### PROBLEM TO SOLVE
Reproduce the entries verbatim, from the first line through the line holding "This screenshot has height=2088, width=1614.", both ends included.

### TASK INPUT
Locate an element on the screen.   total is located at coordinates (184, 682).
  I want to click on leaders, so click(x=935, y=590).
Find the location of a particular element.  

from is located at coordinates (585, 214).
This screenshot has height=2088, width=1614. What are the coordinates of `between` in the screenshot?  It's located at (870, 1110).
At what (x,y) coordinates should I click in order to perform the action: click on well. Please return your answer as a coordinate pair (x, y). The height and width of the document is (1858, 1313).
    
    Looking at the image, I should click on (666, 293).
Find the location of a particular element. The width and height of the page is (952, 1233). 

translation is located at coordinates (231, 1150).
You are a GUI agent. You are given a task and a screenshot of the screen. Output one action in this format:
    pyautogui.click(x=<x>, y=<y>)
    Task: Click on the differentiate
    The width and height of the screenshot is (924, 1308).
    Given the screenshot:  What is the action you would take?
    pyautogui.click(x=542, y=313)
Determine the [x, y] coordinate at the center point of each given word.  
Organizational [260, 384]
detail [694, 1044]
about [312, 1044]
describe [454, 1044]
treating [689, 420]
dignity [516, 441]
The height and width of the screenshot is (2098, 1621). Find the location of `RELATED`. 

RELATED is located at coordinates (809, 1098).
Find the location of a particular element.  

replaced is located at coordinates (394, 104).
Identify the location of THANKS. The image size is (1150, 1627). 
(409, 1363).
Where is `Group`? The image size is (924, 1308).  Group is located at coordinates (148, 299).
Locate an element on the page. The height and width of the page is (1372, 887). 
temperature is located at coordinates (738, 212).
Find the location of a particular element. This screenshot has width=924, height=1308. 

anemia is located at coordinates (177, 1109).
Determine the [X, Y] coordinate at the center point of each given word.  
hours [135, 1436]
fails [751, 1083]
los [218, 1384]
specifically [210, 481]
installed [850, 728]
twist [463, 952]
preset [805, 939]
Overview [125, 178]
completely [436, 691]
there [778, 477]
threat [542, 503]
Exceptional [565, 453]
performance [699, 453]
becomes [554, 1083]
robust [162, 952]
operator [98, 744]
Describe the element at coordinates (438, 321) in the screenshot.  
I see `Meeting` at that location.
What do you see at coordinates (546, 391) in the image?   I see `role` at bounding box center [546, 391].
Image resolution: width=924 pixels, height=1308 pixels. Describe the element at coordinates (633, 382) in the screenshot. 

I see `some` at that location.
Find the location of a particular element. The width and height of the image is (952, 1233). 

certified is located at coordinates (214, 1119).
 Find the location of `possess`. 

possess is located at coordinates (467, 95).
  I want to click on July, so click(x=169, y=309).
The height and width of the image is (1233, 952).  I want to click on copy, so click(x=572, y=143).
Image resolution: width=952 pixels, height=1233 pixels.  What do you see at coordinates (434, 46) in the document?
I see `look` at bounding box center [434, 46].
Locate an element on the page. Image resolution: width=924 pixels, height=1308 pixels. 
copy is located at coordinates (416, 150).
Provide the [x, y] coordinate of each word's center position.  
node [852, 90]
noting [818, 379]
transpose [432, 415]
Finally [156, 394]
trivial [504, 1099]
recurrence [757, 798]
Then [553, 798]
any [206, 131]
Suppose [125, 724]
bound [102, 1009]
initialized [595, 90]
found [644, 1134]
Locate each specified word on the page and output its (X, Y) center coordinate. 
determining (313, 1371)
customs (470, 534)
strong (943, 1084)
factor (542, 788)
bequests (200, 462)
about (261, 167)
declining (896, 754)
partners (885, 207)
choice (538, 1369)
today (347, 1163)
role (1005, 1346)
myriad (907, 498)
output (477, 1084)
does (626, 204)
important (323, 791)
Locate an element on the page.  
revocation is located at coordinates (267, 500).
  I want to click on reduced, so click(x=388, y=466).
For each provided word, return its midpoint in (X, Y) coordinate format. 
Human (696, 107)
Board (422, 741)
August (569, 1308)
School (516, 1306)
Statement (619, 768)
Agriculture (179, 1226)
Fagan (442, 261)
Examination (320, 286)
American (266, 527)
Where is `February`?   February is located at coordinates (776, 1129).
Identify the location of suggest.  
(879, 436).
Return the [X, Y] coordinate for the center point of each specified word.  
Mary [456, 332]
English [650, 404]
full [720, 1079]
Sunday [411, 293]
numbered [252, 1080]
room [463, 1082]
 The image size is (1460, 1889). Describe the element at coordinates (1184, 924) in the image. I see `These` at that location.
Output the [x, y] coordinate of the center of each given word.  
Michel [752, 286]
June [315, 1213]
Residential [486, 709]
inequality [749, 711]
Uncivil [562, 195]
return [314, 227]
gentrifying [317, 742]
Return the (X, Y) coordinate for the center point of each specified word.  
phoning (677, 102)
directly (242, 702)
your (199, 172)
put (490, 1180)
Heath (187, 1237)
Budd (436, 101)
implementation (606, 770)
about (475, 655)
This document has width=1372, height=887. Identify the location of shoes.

### COMPLETE OUTPUT
Locate an element on the screen.   total is located at coordinates (184, 682).
  I want to click on leaders, so click(x=935, y=590).
Find the location of a particular element.  

from is located at coordinates (585, 214).
This screenshot has height=2088, width=1614. What are the coordinates of `between` in the screenshot?  It's located at (870, 1110).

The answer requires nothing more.